» EXTRACT PROVIDED

════════════════

Complicating matters of the boundary between political free speech and inappropriate use of public property was the use of Danehy Park by the Anthony Galluccio campaign for a political rally. The difference there was that political slogans were restricted to T-shirts and signs carried by campaign supporters. Councillor Reeves went overboard in suggesting that "if 50 people can put on a T-shirt, then that's a sign." He's wrong. The more serious problem is that we may be unwittingly allowing a policy in which a candidate can stage political events using public resources by simply misrepresenting the event as something other than what it is and claiming that the campaign is simply "sponsoring" the event. This is what Hoicka is doing and I hope we'll not see it repeated in the future or passively allowed simply because of the failure to set a policy.

════════════════

Saved data entries
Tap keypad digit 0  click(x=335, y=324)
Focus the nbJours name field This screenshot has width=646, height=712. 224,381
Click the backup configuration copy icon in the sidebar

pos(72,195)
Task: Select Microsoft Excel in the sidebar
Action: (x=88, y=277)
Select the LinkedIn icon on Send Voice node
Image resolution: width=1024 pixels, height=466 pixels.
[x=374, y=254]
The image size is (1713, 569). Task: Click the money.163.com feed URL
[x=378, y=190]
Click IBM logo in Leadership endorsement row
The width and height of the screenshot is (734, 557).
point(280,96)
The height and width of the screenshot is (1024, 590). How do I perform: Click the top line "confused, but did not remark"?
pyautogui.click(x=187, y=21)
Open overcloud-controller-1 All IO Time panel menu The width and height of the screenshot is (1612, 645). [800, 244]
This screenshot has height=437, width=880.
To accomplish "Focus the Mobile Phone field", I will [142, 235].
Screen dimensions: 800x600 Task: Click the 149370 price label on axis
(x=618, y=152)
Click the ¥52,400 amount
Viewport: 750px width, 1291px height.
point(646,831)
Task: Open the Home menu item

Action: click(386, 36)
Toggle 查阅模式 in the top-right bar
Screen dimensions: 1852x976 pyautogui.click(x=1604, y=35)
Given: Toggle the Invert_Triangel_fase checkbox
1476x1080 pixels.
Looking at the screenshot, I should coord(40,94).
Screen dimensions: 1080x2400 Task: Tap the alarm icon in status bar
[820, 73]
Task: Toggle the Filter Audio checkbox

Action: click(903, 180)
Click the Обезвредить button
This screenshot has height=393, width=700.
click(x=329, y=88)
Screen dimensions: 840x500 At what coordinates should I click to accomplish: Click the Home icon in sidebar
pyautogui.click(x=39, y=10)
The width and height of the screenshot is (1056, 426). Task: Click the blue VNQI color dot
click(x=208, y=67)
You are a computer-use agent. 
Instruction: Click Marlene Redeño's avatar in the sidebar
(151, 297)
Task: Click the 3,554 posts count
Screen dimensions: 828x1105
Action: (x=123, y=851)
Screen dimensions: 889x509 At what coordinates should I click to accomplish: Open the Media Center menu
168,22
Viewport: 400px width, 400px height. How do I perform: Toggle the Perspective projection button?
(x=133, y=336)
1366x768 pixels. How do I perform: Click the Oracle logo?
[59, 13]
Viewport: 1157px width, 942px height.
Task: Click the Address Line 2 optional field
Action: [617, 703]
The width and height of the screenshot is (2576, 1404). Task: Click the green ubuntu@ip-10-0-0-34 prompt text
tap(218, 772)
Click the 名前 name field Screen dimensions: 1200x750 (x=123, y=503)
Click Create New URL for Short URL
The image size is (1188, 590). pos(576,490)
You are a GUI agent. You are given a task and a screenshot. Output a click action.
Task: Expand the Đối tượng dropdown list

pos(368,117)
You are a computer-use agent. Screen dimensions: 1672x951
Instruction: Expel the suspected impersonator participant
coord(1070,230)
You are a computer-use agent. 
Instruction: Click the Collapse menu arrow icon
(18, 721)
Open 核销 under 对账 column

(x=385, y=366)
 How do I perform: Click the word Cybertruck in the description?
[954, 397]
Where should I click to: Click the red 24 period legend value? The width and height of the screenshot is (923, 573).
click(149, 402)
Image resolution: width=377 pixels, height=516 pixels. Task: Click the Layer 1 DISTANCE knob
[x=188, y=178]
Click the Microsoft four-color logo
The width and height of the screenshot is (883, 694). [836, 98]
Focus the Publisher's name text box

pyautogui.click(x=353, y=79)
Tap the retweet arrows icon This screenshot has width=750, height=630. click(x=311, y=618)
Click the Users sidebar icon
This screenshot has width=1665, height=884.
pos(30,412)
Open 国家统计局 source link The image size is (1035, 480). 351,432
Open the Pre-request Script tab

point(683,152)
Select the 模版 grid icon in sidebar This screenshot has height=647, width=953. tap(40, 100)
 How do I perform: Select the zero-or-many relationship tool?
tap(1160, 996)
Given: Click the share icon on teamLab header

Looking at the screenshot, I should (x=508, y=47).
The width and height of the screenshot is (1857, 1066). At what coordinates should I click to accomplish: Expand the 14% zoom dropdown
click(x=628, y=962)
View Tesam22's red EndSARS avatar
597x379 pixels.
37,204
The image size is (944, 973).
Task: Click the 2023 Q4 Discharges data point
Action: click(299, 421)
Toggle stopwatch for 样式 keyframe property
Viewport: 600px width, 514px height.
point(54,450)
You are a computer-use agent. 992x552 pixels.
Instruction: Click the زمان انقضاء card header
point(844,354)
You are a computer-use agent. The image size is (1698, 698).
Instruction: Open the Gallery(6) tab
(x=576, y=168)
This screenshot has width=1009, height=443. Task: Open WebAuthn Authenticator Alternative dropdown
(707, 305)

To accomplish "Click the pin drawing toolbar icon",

════════════════

» REQUIRED ACTION A
In the commentary on campaign use of public property, quote the portion from "Complicating matters of" to "set a policy." word for word.
» REQUIRED ACTION B
Write the next part of the commentary on candidates staging political events on public property, beginning right after its final sentence.

» ANSWER AREA A
Complicating matters of the boundary between political free speech and inappropriate use of public property was the use of Danehy Park by the Anthony Galluccio campaign for a political rally. The difference there was that political slogans were restricted to T-shirts and signs carried by campaign supporters. Councillor Reeves went overboard in suggesting that "if 50 people can put on a T-shirt, then that's a sign." He's wrong. The more serious problem is that we may be unwittingly allowing a policy in which a candidate can stage political events using public resources by simply misrepresenting the event as something other than what it is and claiming that the campaign is simply "sponsoring" the event. This is what Hoicka is doing and I hope we'll not see it repeated in the future or passively allowed simply because of the failure to set a policy.

» ANSWER AREA B
The vote on the Anderson petition
Though it happened in fits and starts as the Community Development Department (CDD) evaluated a set of proposed amendments for technical correctness and conformance with other goals and policies, the City Council did eventually pass a modified version of the Anderson petition. The proposed change to the Zoning Code would affect an area centered on Mass. Ave. between Inman St. and Ellery St. and contains several other provisions, most notably a weakening of the Inclusionary Zoning Ordinance and a citywide residential downzoning. The deliberations began with substitution of the Planning Board recommendations for the original petition. The most significant difference is that the Planning Board deleted all of the citywide aspects of the petition. Some of the amendments proposed at the meeting by the petitioners tried to put these citywide provisions back into the petition.
Acting CDD Director Beth Rubenstein impressed all with her concise point-by-point explanation of the appropriateness and effect of each of the 7 proposed amendments. Roger Herzog of CDD gave a convincing argument about why the petitioners' claims about the voluntary provisions of the Inclusionary Zoning Ordinance were not realistic and flatly contradicted the scenarios that have been painted over the last several months by petitioner Robert LaTremouille.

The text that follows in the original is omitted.